··· Task data

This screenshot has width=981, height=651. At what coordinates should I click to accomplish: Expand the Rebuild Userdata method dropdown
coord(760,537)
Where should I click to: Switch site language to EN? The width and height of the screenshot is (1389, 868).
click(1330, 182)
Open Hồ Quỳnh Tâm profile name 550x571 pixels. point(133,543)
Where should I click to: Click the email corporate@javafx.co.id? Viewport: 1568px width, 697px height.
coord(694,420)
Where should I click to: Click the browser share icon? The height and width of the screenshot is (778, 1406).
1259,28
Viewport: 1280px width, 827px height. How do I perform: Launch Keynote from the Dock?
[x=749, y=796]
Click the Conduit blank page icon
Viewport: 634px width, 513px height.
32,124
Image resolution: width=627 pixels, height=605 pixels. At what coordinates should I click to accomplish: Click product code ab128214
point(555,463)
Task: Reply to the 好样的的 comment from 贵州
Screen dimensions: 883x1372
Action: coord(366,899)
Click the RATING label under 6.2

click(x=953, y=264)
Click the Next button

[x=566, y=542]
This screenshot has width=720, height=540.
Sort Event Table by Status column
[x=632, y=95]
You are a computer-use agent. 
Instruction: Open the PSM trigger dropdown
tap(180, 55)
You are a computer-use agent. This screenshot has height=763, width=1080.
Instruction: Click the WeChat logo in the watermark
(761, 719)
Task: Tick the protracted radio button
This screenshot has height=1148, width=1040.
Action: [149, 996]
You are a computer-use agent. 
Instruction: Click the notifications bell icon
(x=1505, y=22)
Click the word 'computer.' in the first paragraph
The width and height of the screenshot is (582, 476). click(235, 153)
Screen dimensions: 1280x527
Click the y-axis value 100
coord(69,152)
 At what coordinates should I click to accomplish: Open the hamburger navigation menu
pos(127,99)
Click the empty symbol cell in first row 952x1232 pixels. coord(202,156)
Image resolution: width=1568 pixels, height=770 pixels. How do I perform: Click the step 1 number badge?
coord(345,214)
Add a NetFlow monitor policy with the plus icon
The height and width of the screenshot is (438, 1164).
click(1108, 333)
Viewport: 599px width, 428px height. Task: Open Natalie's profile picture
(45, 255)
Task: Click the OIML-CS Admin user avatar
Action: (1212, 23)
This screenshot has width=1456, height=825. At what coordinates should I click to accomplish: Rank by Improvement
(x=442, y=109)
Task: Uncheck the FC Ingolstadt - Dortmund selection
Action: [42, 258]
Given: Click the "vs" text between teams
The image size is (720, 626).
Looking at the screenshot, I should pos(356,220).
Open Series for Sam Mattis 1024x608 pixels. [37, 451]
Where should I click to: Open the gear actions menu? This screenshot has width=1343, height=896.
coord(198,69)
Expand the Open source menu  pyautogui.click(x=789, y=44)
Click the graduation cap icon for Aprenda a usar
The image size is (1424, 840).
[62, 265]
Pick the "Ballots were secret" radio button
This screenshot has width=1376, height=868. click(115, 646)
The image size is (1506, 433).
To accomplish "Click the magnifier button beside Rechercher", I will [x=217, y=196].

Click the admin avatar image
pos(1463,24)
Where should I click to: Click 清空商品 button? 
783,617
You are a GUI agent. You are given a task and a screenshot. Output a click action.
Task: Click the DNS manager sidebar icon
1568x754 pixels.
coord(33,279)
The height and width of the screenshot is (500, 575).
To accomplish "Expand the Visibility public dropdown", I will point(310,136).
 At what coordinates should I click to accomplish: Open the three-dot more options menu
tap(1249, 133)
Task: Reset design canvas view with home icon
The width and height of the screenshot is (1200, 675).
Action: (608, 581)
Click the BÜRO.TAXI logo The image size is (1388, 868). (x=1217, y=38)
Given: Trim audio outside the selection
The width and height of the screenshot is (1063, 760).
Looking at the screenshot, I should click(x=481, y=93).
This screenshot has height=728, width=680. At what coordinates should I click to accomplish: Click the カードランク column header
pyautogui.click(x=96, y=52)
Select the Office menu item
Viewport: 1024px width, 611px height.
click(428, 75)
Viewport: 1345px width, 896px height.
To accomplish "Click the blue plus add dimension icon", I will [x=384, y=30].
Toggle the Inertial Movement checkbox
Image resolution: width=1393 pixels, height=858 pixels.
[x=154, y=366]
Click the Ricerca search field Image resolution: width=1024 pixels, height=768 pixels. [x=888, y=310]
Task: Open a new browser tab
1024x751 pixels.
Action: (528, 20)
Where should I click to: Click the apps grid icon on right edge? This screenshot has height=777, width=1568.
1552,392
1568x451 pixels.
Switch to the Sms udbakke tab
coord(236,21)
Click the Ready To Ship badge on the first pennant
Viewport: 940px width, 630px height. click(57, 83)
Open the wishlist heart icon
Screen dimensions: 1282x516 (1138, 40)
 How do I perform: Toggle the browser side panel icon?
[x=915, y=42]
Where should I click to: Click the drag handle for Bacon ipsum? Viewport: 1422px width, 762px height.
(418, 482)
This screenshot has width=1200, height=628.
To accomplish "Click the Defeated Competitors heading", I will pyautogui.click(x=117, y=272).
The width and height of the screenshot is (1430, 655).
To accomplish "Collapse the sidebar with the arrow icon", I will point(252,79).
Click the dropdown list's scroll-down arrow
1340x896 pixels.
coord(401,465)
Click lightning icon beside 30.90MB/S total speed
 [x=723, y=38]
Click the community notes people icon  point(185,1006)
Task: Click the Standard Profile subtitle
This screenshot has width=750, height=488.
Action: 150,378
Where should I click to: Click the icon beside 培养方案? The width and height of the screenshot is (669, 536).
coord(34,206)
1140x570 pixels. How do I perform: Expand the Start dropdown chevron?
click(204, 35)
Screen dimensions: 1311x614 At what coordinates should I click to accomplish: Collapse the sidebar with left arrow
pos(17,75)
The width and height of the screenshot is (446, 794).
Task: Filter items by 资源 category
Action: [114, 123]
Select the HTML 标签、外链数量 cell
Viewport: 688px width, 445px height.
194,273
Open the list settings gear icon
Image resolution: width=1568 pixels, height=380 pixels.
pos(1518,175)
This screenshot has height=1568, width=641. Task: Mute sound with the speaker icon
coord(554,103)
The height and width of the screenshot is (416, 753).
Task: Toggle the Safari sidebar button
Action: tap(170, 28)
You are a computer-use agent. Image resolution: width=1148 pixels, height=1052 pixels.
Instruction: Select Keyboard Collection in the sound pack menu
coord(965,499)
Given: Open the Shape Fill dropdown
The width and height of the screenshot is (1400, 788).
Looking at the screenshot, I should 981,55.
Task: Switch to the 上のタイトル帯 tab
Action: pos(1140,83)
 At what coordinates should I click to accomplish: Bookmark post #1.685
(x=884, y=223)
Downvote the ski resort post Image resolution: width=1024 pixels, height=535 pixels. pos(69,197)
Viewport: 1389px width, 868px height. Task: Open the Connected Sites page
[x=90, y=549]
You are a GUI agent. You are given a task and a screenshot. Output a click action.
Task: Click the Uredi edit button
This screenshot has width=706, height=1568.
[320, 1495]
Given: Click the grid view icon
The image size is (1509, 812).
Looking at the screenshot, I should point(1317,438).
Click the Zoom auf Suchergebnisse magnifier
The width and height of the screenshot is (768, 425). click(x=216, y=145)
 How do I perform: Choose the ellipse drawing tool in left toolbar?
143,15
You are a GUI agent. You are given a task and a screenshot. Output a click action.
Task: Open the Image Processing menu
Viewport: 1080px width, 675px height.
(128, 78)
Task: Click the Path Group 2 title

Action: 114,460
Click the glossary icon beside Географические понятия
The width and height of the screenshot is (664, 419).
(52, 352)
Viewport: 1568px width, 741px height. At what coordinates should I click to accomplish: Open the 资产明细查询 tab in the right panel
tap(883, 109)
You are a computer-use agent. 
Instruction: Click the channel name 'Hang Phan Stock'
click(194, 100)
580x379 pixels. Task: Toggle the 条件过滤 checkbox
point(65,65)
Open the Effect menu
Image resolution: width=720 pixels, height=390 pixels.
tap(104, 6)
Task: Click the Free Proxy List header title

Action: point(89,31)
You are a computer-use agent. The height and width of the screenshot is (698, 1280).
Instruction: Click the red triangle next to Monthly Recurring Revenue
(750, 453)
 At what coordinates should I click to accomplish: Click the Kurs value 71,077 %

······

*Task directions*: Wherever the word "cell" appears in the listing above, copy that line.

*Answer space*:
Click the empty symbol cell in first row 952x1232 pixels. coord(202,156)
Select the HTML 标签、外链数量 cell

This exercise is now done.